Several experimental and clinical studies have indicated that aberrations and deregulations of the UPS contribute to the pathogenesis of several neurodegenerative and myodegenerative disorders, including Alzheimer's disease, Parkinson's disease and Pick's disease, Amyotrophic lateral sclerosis (ALS), Huntington's disease, Creutzfeldt–Jakob disease, and motor neuron diseases, polyglutamine (PolyQ) diseases, Muscular dystrophies and several rare forms of neurodegenerative diseases associated with dementia. As part of the Ubiquitin-Proteasome System (UPS), the proteasome maintains cardiac protein homeostasis and thus plays a significant role in cardiac Ischemic injury, ventricular hypertrophy and heart failure. Additionally, evidence is accumulating that the UPS plays an essential role in malignant transformation. UPS proteolysis plays a major role in responses of cancer cells to stimulatory signals that are critical for the development of cancer. Accordingly, gene expression by degradation of transcription factors, such as p53, c-jun, c-Fos, NF-κB, c-Myc, HIF-1α, MATα2, STAT3, sterol-regulated element-binding proteins and androgen receptors are all controlled by the UPS and thus involved in the development of various malignancies. Moreover, the UPS regulates the degradation of tumor suppressor gene products such as adenomatous polyposis coli (APC) in colorectal cancer, retinoblastoma (Rb). and von Hippel–Lindau tumor suppressor (VHL), as well as a number of proto-oncogenes (Raf, Myc, Myb, Rel, Src, Mos, Abl). The UPS is also involved in the regulation of inflammatory responses. This activity is usually attributed to the role of proteasomes in the activation of NF-κB which further regulates the expression of pro inflammatory cytokines such as TNF-α, IL-β, IL-8, adhesion molecules (ICAM-1, VCAM-1, P-selectin) and prostaglandins and nitric oxide (NO). Additionally, the UPS also plays a role in inflammatory responses as regulators of leukocyte proliferation, mainly through proteolysis of cyclines and the degradation of CDK inhibitors. Lastly, autoimmune disease patients with SLE, Sjögren syndrome and rheumatoid arthritis (RA) predominantly exhibit circulating proteasomes which can be applied as clinical biomarkers.
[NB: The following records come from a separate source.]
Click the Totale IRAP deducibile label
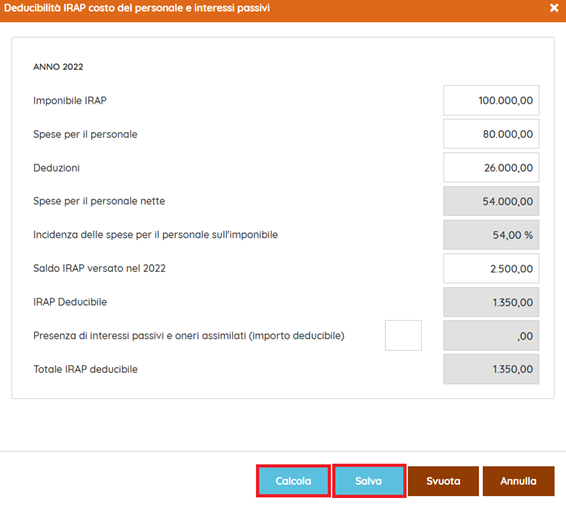Screen dimensions: 566x505 (x=86, y=369)

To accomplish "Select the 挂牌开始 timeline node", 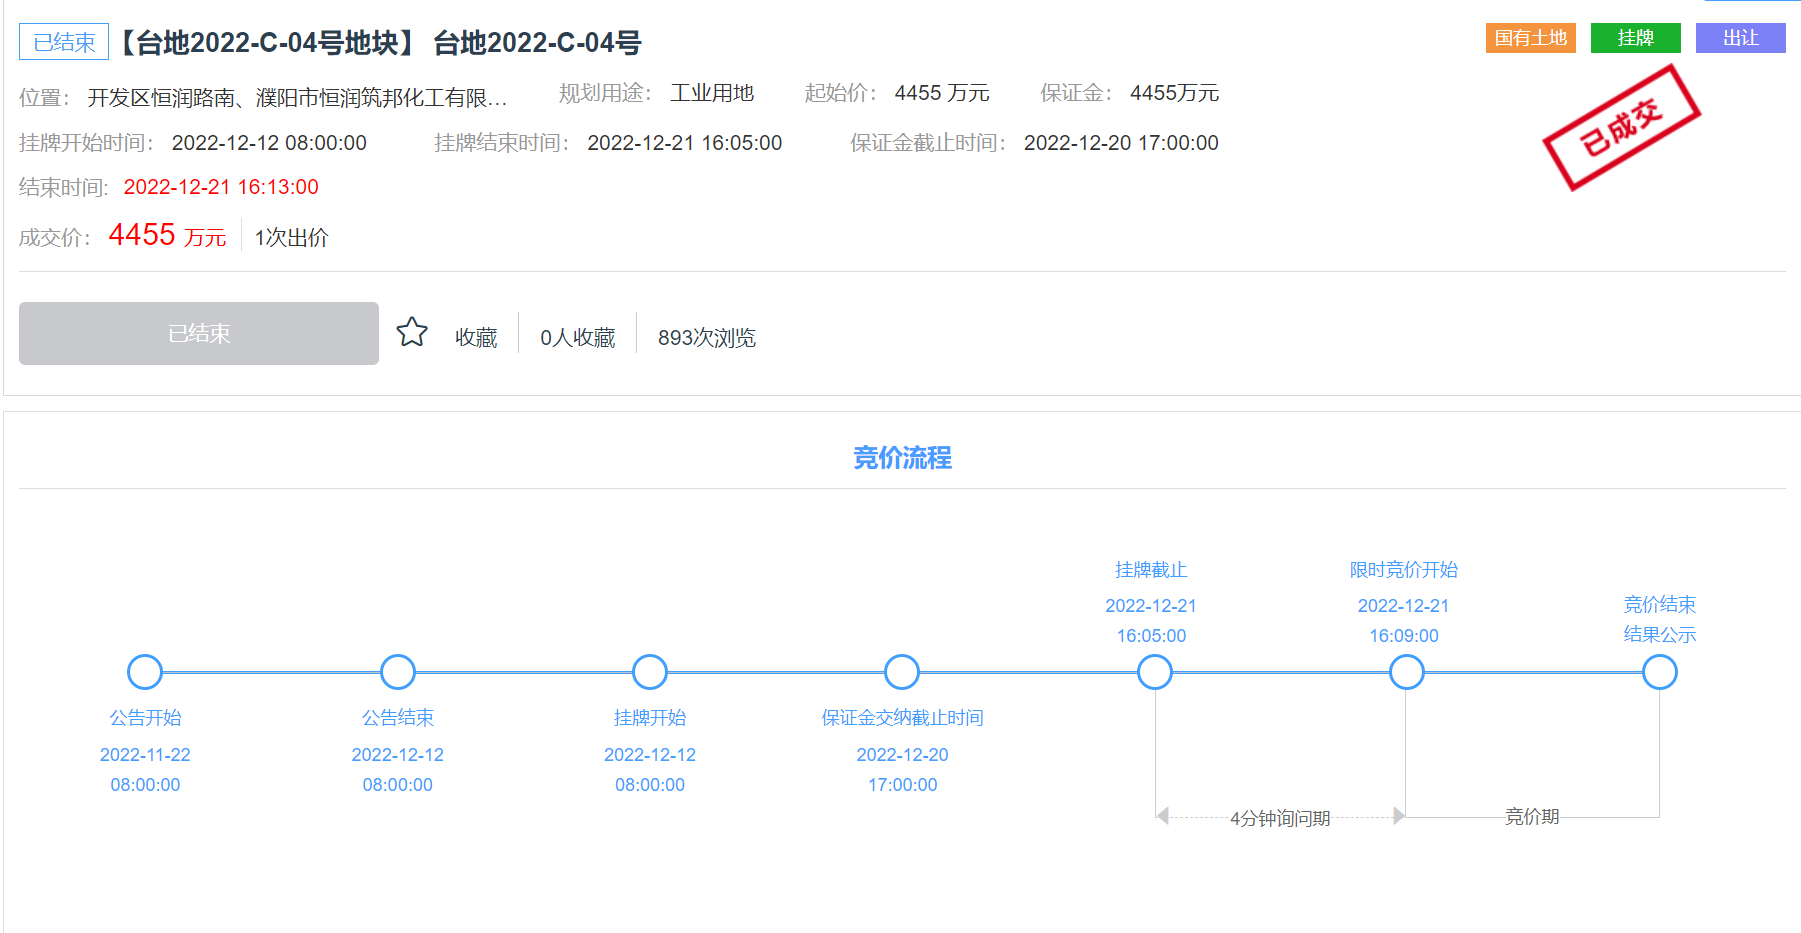I will click(650, 672).
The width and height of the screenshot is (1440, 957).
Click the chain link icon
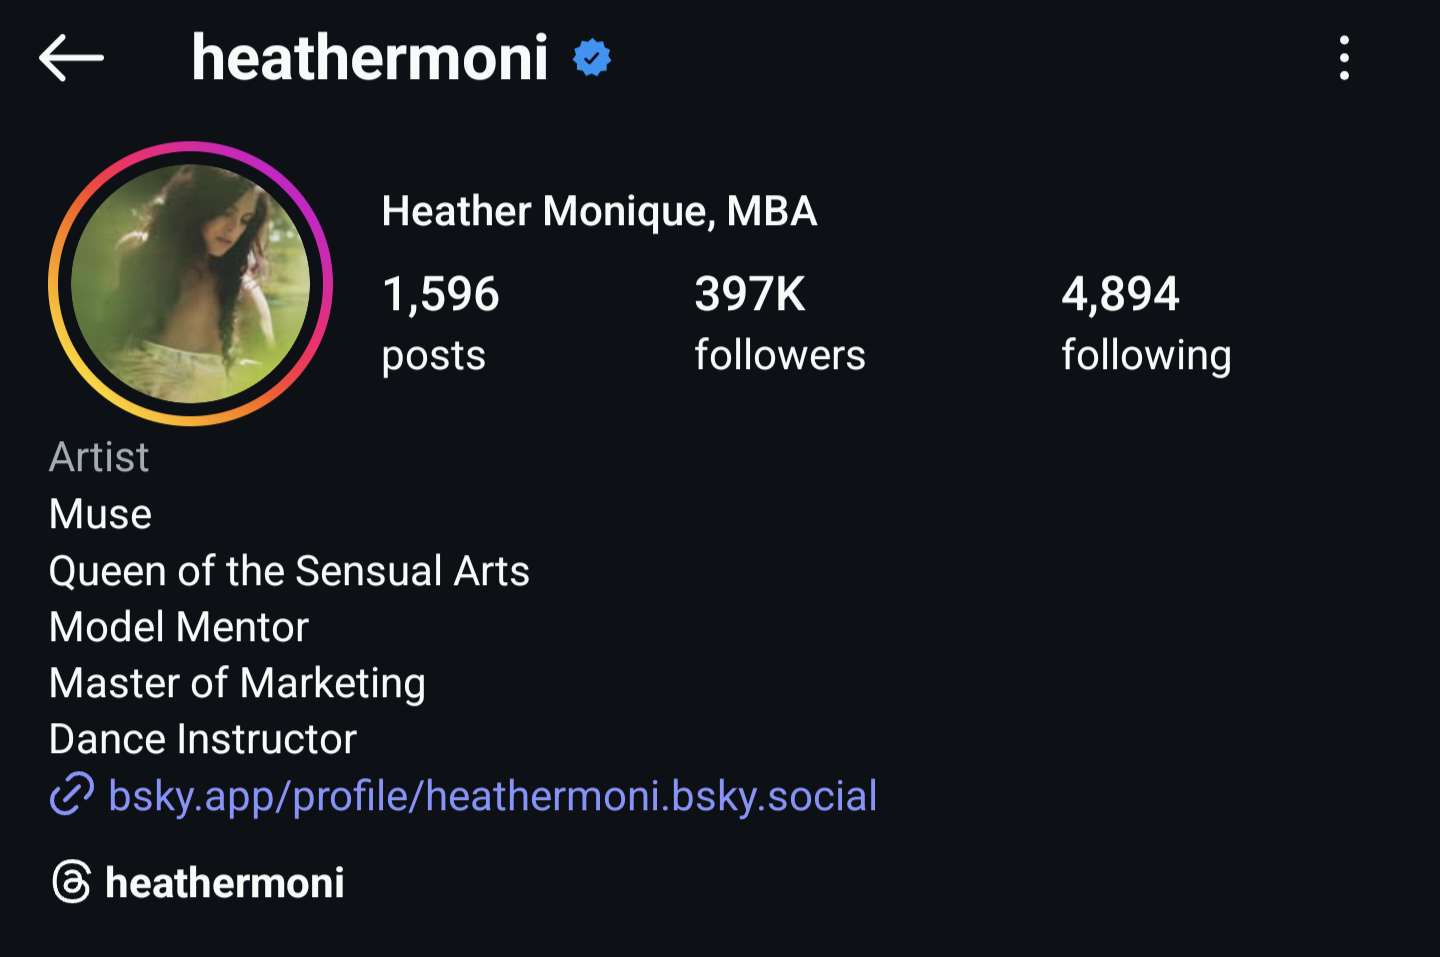click(72, 795)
During the antigen processing for the major histocompatibility complex (MHC) class-I, the proteasome is the major degradation machinery that degrades the antigen and present the resulting peptides to cytotoxic T lymphocytes. The immunoproteasome has been considered playing a critical role in improving the quality and quantity of generated class-I ligands.

The clinical relevance of the PSMB9 protein can be found mostly in the areas of infectious diseases, autoimmune diseases and oncology. For instance, it has been verified that mRNA coding for PSMB9 (together with CFD, MAGED1, PRDX4 and FCGR3B) is differentially expressed between patients who developed clinical symptoms associated with the mild disease type of Dengue fever, and patients who showed clinical symptoms associated with severe Dengue. The study suggests that this gene expression panel may serve as biomarkers of clinical prognosis in Dengue hemorrhagic fever. Further studies also indicate a role for PMSB9, in a panel with 9 other genes (Zbp1, Mx2, Irf7, Lfi47, Tapbp, Timp1, Trafd1, Tap2) in the development of influenza vaccines, and in the diagnosis of autoimmune disease Sjögren syndrome in conjunction with 18 other genes (EPSTI1, IFI44, IFI44L, IFIT1, IFIT2, IFIT3, MX1, OAS1, SAMD9L, STAT1, HERC5, EV12B, CD53, SELL, HLA-DQA1, PTPRC, B2M, and TAP2). With regards to oncology, PSMB9 in conjunction with other genes that are involved with immune response processes (TAP1, PSMB8, PSMB9, HLA-DQB1, HLA-DQB2, HLA-DMA, and HLA-DOA) may form a comprehensive assessment of the clinical outcome in epithelial ovarian carcinoma tumor methylation assessments. The study suggest that an epigenetically mediated immune response is a predictor of recurrence and, possibly, treatment response for high-grade serous epithelial ovarian carcinomas.